Satire Gone Wrong?
To the Editors,
I am perhaps the only 53 year old who reads your L Magazine. I enjoy the music listings, and actually go to check out preferred bands here in Williamsburg. As a divorced father of two, and happy to pay monthly child support for 13 years now, sometimes money becomes an issue. Thus, I can only afford limited music events -— no problem. I wake up each morning because (A) I love my children (B) I "jam" with various musicians, young and old (C) the possibility of a new romance (you never know).
The article I’ve just read by Jimussy Grant (Everybody Loves a Crisis, Vol. III, Issue 8) I’m sure it may amuse your young readers, and understand it’s your job to entertain them. However, what I cannot comprehend is — how you could allow such a barbarous article for impressionable young minds. This type of fuel will only serve to distance our generation gap even further. Is this what we require? Is this a solution? No, it’s not. Should you not try to educate on how ultimately we all become old one day? And by the way, it’s ok to do so. Instead, this article is suggesting shooting me and my baby boomer brothers and sisters as a solution. Allow me to remind you and your generation — you are here because of people like me. No, none of you owe me anything. This is a creative-less style of writing and your approval to print it, is at least, disrespectful and sad.
As far as this mindless writer Jimussy Grant, I think he’s a pussy. And if our eminent general Grant (no relation, I’m sure) was alive — he would of shoved his longest sword up his ass.
Hence, I hope to meet you both in hell.
—Peet Piecoro, Williamsburg
Everyone’s a Critic
I was excited by some of the ideas in your article Meinkampf.com ( Vol. III, Issue 8) as they contrasted the tone set by the cover of the Film Issue (i.e., The Most Overrated Movies Ever!). I think it’s accurate to say that "subjective context" is currently the vangaurd of critical expression, though it needn’t be the goal to which budding critics should aspire. Why bother to publish a personal list of overrated movies after deriding the self-serving "thumbs" of Ebert and company? These lists seem like further examples of personally fabricated cultural elitism that serve more to congratulate the hipster sensiblity than to provide interesting insight or an informative lense for viewing future works of art.

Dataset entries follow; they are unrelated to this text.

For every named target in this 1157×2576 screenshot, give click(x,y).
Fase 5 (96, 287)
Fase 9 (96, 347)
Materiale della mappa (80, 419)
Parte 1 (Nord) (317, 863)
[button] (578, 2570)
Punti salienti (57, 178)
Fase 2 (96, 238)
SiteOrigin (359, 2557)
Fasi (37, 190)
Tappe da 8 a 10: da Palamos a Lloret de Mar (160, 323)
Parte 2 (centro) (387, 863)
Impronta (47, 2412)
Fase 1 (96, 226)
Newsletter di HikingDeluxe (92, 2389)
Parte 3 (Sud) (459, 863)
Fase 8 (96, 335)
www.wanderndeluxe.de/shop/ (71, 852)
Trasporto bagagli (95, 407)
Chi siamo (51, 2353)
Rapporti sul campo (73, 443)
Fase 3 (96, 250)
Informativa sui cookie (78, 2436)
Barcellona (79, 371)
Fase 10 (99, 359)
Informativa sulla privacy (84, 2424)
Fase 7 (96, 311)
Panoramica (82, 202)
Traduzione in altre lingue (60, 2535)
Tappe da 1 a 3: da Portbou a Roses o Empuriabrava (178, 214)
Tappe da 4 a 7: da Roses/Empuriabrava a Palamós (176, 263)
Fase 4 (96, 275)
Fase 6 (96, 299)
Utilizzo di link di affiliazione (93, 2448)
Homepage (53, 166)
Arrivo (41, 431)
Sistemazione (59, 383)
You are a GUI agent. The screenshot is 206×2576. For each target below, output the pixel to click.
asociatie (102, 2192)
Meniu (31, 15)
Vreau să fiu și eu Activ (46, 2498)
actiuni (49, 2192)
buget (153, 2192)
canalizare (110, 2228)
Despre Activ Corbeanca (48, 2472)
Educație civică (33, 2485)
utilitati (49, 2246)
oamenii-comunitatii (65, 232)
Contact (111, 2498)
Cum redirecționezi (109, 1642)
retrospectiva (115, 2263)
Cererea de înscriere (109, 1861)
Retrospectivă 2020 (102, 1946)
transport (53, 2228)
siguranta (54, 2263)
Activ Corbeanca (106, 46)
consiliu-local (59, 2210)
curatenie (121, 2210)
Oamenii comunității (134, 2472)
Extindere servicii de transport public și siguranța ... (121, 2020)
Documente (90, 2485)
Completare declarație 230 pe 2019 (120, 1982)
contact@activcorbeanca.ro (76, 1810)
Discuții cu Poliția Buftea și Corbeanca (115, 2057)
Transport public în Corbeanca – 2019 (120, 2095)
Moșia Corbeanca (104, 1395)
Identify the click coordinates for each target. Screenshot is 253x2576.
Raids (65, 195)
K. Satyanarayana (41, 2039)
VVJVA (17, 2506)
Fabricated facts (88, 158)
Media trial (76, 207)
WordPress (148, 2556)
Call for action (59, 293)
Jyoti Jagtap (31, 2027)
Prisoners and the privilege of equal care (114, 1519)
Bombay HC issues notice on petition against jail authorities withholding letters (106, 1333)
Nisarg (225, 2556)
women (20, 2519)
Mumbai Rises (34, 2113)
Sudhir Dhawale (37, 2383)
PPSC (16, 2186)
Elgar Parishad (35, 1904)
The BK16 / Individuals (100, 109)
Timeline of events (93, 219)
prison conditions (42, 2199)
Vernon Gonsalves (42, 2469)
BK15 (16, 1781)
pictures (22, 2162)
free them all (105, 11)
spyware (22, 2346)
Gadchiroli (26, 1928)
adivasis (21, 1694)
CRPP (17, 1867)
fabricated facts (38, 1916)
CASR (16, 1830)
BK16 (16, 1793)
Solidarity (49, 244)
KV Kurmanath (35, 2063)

Wouldn’t it be more beneficial for the reading public to get a critic who views his job more as a pragmatic informer than an haute couture instructor? A critic who tells stories that can inform our way of looking at the world rather than subjecting us to his personal (albeit highly sophisticated) whim. Your article exposed a strong and often hidden link between personal ideology and the critic, and leaves one questioning what the real cultural benefits of criticism are. If the White Supremacists highlight the link between ideology and critical expression, than what are we to think of the more nuanced ideologues? The critic whose sensibilities accord with our own is pleasant, but the critic who gives us valuable tools for thinking about our society is a treasure. My humble two cents in a big conversation,
—Seth Aylmer, New York
Dear Mike (Conklin),
First of all I want to say that you are a good writer. I like your style, your perspective, your fervent wish to be a young music fanatic. I feel the same way. (I am referring to your meta-Mountain Goats review (Vol. III, Issue 8)in which you imagined another audience feeling the way you might once have felt — transformed, liberated, understood — while simultaneously making me decide that I had to go get the album.)
But maybe I should get to the point. Adam Ganderson’s Spoon review in the L Magazine was completely lame. I’m writing to you because your email address was there and I think you will actually read this. And I bet you might even like Spoon. (I’m currently listening to ‘Fitted Shirt’, from Girls Can Tell) To begin, a review of Gimme Fiction that doesn’t mention its predecessor, (the genius) Kill the Moonlight, is simply incomplete. And Ganderson’s references to Spoon’s current "wimpier" sound is more than ignorant. Is this guy into hardcore or metal or something? Where on earth is he coming from?
He talks about the "country tinge" that runs through the record. I’ve listened to the album about 50 times and I haven’t really heard that. I think he’s making some big errant leap from "Austin" to "Country." Of course, I am currently listening to a different Spoon album that is much more in the nuevo wavo vain than Gimme Fiction. But... country? Much less than Gimme Fiction.
Why don’t you read the Spoon review and then listen to Kill the Moonlight — or Gimme Fiction, particularly song number seven — and get back to me? I’d be curious to hear what you think.